◆ SET PROBLEM:
Set down the items below unchanged, from the line containing "Open the desktop layout dropdown showing None" through the line containing "(1880, 143)", both lines included.

┌─ PROVIDED MATERIAL

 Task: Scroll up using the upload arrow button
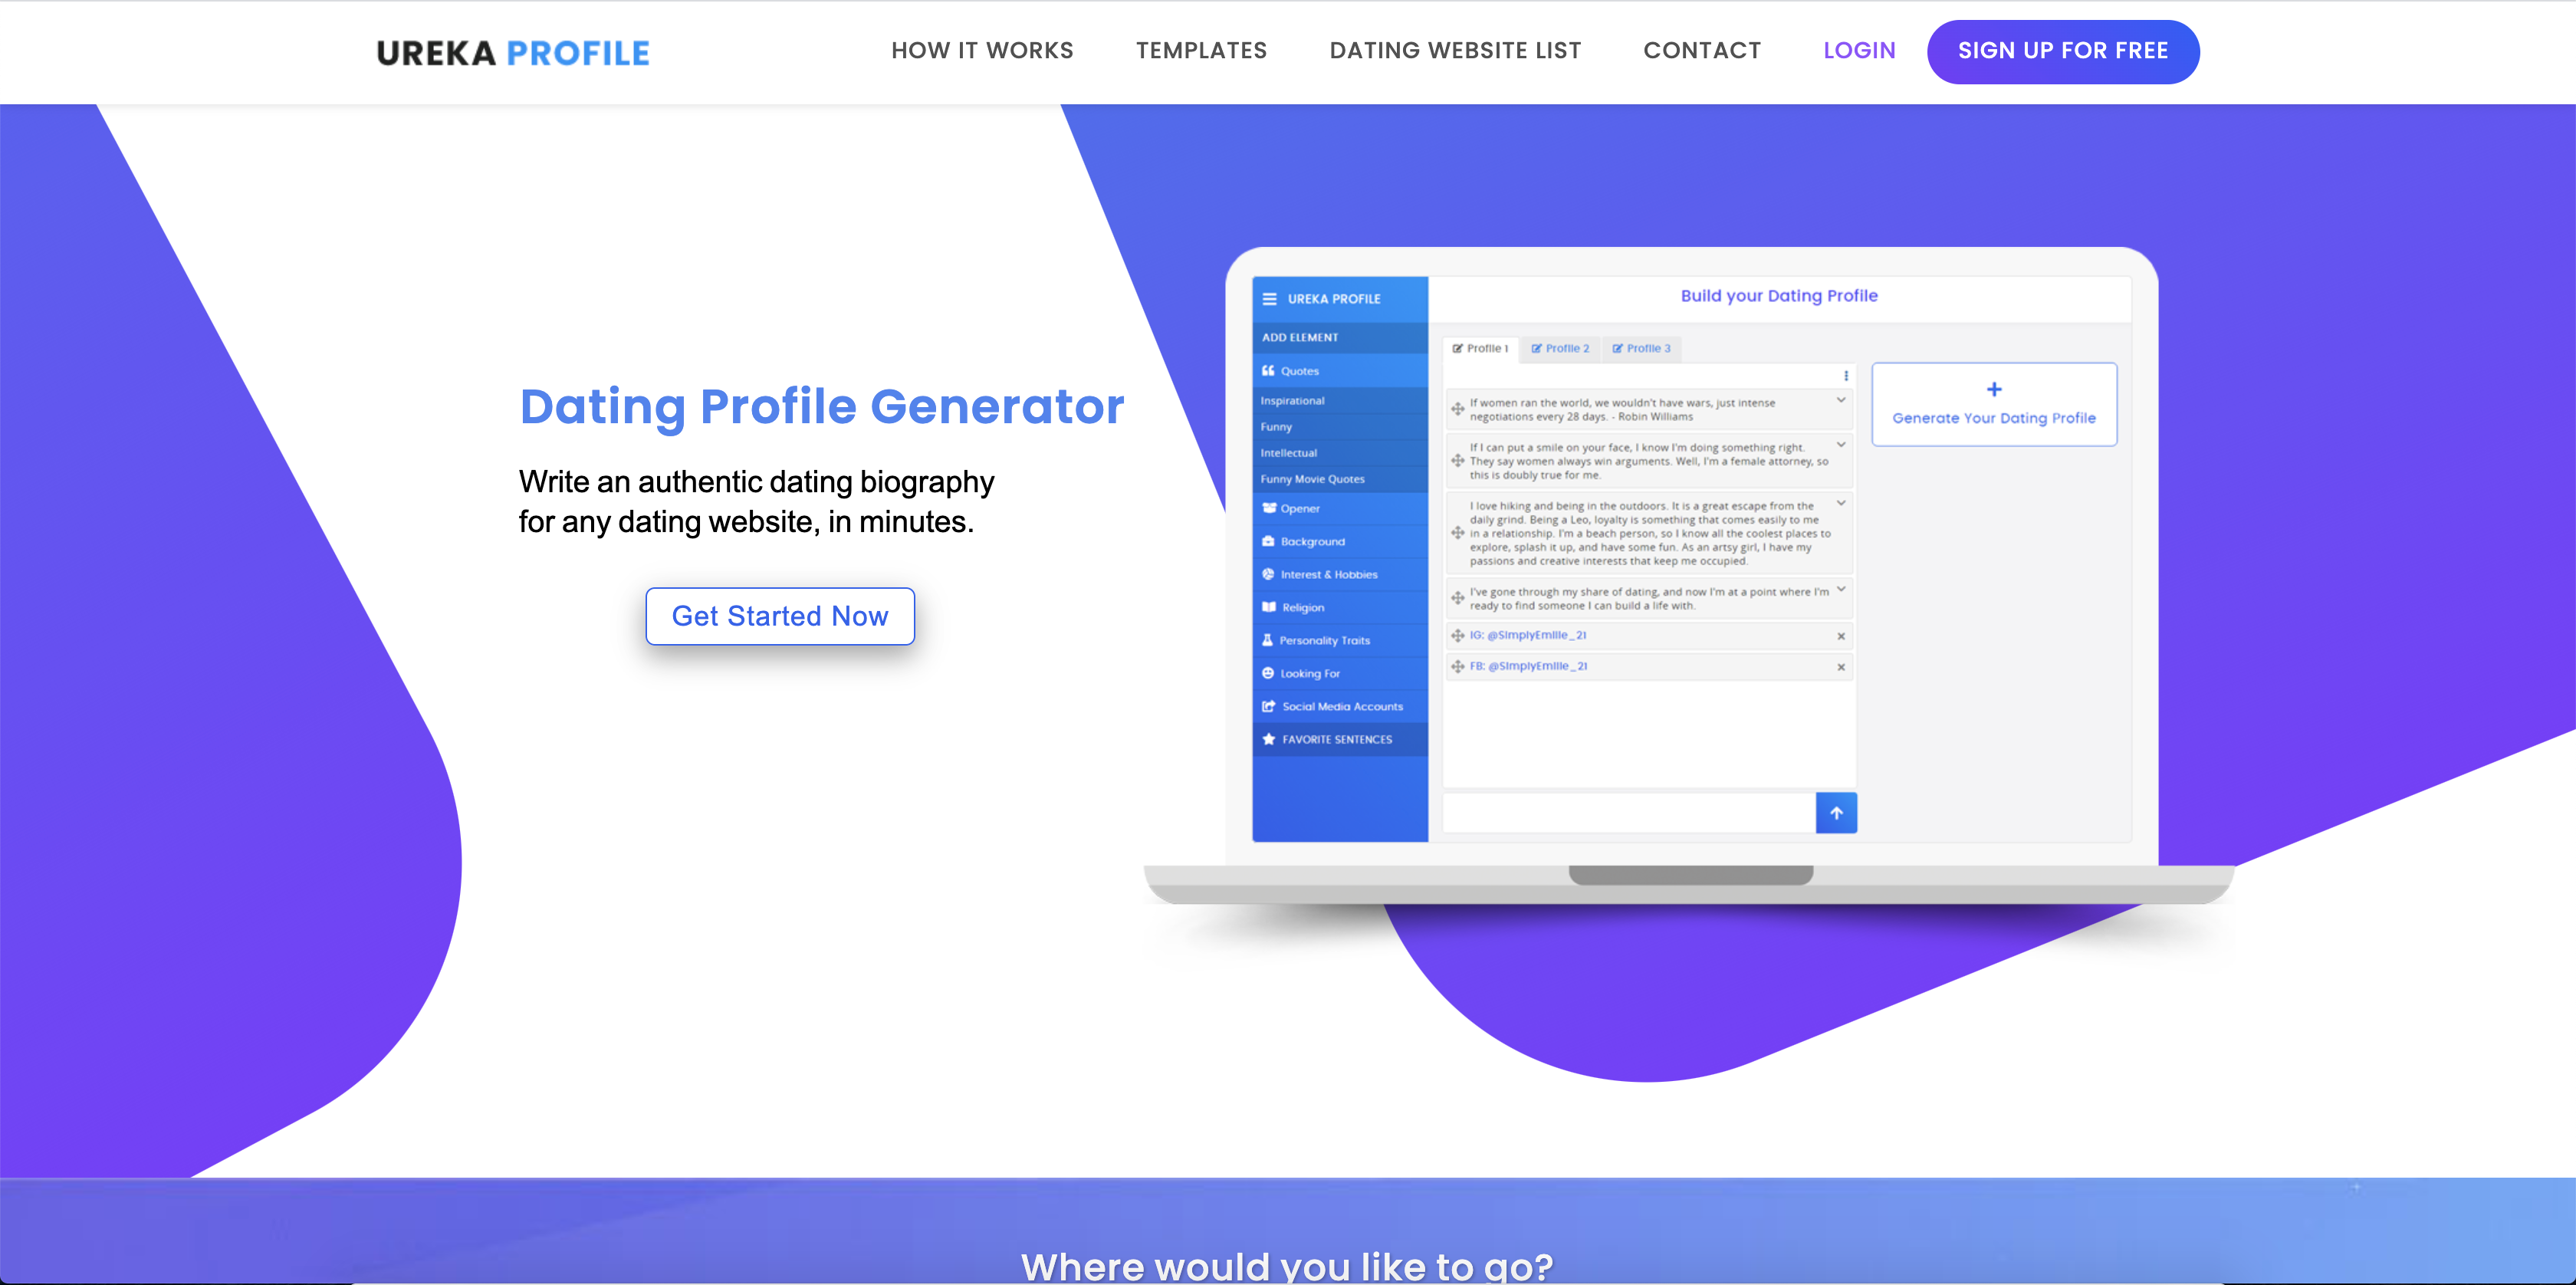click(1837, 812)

└─
┌─ PROVIDED MATERIAL

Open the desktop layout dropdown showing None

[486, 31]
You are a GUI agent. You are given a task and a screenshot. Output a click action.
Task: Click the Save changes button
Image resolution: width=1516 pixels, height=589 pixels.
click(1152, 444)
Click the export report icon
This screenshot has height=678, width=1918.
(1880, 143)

└─

◆ WRITTEN SOLUTION:
Open the desktop layout dropdown showing None

[486, 31]
You are a GUI agent. You are given a task and a screenshot. Output a click action.
Task: Click the Save changes button
Image resolution: width=1516 pixels, height=589 pixels.
click(1152, 444)
Click the export report icon
This screenshot has height=678, width=1918.
(1880, 143)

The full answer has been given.